Excess winter mortality has been reported in medical journals for about 150 years, and most countries suffer from 5% to 30% excess winter mortality [23]. However, there still remains much debate with regard to why certain countries experience dramatically higher rates of seasonal mortality than others. In this study the winter of 1999/2000, accounting for 47% of all excess deaths of the combined four winters examined. We need additional investigation to discuss what was unique in this winter to account for 2,5 times the expected number of deaths (47%). Cold strain from both indoors and outdoors has been implicated on several occasions, however other potential factors (other than cold strain) have rarely been analysed. Besides factors associated with biological and genetic considerations that have been linked with reduced health status, the health of a population is influenced by a large number of factors. In this study women showed greater winter mortality in cold periods compared with men.

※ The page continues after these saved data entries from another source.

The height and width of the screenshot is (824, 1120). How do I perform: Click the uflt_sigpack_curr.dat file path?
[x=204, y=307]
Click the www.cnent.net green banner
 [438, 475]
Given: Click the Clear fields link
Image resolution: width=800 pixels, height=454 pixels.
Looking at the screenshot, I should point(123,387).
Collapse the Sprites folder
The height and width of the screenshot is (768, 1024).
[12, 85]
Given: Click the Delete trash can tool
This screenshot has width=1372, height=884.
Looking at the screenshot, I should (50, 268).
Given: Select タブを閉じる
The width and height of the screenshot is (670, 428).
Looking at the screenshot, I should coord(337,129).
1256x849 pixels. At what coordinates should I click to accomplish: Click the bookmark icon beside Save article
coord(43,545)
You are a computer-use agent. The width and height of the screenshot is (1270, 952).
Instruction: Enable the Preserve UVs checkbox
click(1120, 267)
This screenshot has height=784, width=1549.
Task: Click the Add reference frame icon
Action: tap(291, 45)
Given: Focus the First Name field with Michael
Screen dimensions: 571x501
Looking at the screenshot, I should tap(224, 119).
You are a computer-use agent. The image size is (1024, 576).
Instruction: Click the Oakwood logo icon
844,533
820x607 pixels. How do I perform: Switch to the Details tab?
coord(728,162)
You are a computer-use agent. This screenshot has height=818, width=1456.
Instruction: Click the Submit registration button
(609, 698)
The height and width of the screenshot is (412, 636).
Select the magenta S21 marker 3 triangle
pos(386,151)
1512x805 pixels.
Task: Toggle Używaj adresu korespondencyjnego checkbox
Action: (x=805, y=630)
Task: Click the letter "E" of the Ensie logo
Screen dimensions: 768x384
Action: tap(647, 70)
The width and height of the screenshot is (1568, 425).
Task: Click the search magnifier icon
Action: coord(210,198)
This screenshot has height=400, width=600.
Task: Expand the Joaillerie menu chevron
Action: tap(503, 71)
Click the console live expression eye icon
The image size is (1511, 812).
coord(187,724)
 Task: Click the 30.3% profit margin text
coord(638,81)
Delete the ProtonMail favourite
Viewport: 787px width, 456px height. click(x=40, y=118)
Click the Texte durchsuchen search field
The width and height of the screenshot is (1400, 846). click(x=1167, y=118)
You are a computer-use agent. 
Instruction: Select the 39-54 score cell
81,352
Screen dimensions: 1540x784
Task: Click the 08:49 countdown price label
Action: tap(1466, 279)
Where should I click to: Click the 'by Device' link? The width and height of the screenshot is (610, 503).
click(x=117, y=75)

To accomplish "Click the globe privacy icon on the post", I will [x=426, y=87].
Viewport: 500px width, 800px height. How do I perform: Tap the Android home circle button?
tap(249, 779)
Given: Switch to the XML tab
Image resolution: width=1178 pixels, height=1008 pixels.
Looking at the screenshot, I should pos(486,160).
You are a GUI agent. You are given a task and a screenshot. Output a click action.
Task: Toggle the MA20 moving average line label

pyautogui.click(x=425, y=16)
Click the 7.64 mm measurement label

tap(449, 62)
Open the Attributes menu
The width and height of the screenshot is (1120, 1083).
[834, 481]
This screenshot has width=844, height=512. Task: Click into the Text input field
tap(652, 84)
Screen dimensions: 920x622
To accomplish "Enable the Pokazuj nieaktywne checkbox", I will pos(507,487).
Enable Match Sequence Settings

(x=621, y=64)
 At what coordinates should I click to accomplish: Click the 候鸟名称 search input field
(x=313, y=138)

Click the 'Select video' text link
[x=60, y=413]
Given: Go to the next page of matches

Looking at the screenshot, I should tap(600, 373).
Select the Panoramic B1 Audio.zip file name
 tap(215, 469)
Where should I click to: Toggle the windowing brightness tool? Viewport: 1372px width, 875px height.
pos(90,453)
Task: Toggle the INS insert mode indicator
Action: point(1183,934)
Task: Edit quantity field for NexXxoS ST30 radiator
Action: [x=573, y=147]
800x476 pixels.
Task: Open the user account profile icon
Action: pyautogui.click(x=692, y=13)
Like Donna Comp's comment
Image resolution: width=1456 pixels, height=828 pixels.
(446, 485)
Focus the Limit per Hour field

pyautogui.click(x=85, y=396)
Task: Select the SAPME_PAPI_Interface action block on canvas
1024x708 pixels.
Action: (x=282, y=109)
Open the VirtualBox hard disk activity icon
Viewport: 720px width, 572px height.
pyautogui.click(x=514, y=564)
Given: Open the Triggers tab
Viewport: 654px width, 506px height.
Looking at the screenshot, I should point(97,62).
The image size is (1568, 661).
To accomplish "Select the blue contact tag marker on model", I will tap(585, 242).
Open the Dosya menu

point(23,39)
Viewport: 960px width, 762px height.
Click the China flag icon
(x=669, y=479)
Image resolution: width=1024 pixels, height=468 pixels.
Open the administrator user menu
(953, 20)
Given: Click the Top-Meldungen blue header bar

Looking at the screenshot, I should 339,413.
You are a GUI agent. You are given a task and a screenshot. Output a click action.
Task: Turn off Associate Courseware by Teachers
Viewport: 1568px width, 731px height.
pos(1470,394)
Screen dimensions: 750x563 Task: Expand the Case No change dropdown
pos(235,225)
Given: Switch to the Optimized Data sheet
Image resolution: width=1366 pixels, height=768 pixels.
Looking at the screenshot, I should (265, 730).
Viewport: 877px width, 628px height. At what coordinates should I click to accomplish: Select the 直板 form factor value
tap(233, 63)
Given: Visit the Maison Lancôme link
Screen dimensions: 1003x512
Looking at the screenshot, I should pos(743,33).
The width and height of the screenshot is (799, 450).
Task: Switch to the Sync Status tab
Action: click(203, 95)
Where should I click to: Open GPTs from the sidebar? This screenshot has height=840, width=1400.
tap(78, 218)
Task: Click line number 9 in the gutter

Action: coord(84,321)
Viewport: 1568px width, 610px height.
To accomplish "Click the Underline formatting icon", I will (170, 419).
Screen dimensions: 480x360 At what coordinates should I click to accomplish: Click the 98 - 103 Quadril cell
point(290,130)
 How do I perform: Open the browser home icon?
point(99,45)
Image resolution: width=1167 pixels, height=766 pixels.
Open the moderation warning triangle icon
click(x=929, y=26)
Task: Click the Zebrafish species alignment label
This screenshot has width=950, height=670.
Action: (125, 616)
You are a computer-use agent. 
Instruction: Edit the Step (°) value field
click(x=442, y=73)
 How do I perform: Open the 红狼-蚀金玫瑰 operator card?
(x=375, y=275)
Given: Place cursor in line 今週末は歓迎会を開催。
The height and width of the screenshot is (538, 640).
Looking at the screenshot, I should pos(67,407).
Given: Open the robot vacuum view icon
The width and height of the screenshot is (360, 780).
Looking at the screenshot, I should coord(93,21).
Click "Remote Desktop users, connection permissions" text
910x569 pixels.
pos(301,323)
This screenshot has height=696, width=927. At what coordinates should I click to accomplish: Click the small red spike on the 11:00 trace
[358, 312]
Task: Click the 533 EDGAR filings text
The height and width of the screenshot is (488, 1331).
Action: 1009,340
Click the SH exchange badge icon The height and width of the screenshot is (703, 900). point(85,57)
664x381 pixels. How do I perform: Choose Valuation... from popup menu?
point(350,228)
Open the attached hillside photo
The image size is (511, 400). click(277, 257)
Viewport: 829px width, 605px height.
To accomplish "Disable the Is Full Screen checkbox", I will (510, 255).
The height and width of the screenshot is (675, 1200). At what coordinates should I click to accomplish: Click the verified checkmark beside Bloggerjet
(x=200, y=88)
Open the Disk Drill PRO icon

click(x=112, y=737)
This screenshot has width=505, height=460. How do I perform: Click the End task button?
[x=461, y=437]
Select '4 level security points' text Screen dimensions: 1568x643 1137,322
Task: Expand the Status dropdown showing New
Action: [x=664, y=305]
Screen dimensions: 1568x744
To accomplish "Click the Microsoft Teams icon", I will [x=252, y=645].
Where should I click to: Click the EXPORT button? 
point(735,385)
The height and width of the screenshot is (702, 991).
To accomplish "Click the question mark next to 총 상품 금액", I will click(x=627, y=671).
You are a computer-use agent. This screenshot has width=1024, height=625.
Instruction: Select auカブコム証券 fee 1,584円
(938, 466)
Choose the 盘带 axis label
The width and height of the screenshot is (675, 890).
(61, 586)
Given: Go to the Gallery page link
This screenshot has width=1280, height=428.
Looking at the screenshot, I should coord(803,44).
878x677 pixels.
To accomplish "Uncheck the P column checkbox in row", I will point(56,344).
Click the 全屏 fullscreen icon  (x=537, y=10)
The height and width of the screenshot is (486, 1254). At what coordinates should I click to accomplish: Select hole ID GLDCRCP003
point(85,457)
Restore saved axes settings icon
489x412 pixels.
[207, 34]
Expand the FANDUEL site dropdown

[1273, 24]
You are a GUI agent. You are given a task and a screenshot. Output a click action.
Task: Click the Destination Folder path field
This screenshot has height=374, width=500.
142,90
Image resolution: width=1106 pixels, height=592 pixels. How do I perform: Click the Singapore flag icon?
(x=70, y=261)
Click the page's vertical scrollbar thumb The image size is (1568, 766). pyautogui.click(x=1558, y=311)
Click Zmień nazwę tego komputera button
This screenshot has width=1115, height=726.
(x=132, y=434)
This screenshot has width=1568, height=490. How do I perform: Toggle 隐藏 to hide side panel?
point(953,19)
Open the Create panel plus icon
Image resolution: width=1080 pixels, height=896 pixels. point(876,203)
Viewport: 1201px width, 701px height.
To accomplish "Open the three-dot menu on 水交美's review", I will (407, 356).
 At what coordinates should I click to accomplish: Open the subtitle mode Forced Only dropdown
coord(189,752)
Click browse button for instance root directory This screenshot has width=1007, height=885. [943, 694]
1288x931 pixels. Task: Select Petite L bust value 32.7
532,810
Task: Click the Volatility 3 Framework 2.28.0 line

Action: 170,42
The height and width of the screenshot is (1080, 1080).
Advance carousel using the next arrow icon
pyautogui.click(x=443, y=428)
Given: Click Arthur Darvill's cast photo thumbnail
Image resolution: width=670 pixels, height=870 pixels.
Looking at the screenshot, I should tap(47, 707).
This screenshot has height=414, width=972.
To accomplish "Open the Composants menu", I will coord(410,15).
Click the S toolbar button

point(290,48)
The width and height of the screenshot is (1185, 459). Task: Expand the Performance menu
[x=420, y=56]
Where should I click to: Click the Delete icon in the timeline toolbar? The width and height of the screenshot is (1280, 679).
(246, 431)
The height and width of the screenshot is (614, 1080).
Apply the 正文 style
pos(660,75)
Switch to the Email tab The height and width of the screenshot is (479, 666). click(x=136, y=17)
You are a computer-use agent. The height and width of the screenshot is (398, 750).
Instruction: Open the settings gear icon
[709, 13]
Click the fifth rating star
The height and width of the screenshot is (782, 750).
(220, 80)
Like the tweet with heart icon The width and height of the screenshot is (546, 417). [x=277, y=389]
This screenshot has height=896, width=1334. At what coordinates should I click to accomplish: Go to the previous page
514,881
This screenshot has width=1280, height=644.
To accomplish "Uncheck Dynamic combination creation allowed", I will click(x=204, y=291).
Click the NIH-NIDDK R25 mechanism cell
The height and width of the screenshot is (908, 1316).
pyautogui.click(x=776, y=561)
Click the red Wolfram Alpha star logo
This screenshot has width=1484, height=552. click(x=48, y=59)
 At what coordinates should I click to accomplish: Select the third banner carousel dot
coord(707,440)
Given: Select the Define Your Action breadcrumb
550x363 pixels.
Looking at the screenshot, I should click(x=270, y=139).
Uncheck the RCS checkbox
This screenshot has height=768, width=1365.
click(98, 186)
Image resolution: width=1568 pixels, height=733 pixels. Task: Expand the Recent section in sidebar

However, there are also physiological sex differences in thermoregulation, including longer recovery time to body temperature after physical exercise among women, which could partly mediate the increased risks in women [24].


There are a number of limitations due mainly to the ecological design of the study. Another weakness is that we did not control for air pollution, and increases in air pollution have been shown to correlate with the risk of a cardiovascular event, and the seasonal change in risk. Also we were not able to control for respiratory infections, which are common in cold and damp conditions and may precipitate a coronary event.

In this study it has been shown that mortality rates in the urban area of Skopje are increased during the winter months. It is suggested that the excess is preventable and is most probably attributable to poor protective measures taken on cold days or other related factors. It is concluded that efforts should be made to make the general public more aware about the phenomena of excess winter mortality, particularly in Macedonia.